Grenada is poised for growth. // © 2013 Grenada Board of Tourism
While Grenada doesn’t attract the same attention and visitation that powerhouse Caribbean destinations such as Jamaica and the Dominican Republic regularly capture, the “Spice Isle,” as Grenada is called, has supplied some of my favorite experiences in the Caribbean. Waterfall hikes and swims, snorkeling above the submerged statues of the Underwater Museum and enjoying the laidback pace of the locals make up some of my memorable moments on the island. The island has world-class properties, such as the Spice Island Beach Resort, and is poised to gain a greater share of the spotlight when the Sandals LaSource Grenada opens.
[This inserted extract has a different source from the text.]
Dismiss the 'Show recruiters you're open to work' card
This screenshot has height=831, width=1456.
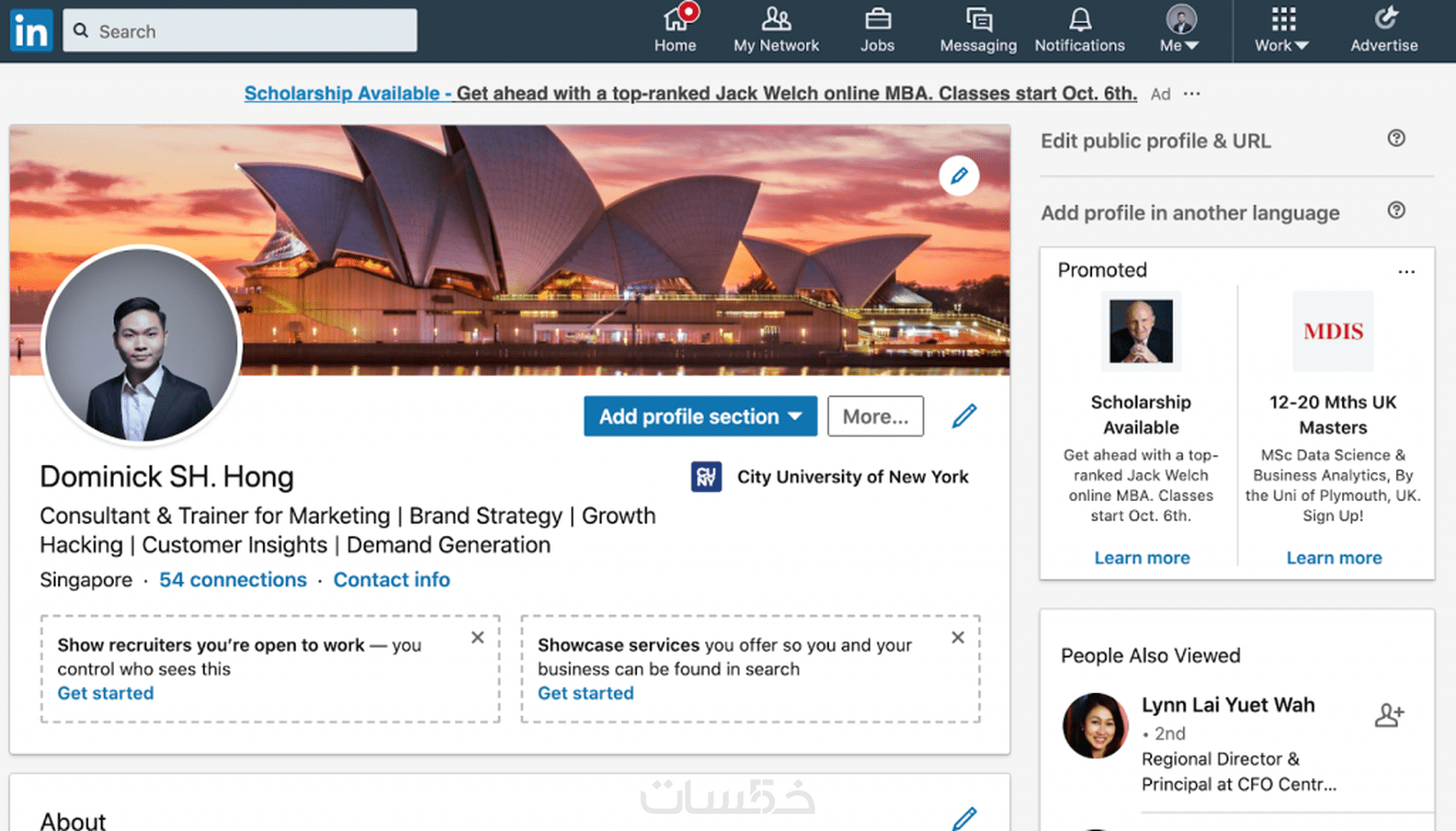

One of Grenada’s charms is its busy harbor port city of St. George’s. The 300-year old city often has one, two or even three cruise ships in port. This many cruise passengers pouring into town means the shopping options and eateries are abundant. Strolling through the heart of St. George’s, you’ll come upon the picturesque Carenage district, where you can see the famous Christ of the Deep monument. Cobblestone alleys lead past craft shops, boutique stores and art galleries. One of my favorite stops is Market Square, where you can see the panoply of fruits, vegetables and rich spices that gave the island its nickname. Wandering past stalls heaped high, you’ll be immersed in local color and island life and captivated by the scents of fresh nutmeg, ginger, cinnamon and turmeric. A relaxed way to see the capital is to board the Grenada Discovery Train, a little trolley inspired by a 1960’s steam locomotive. The trolley takes visitors on a 35-minute tour through the narrow streets of St. George’s making a total of six stops along the way, allowing passengers to get off at historical landmarks such as the Roman Catholic Church or Fort George.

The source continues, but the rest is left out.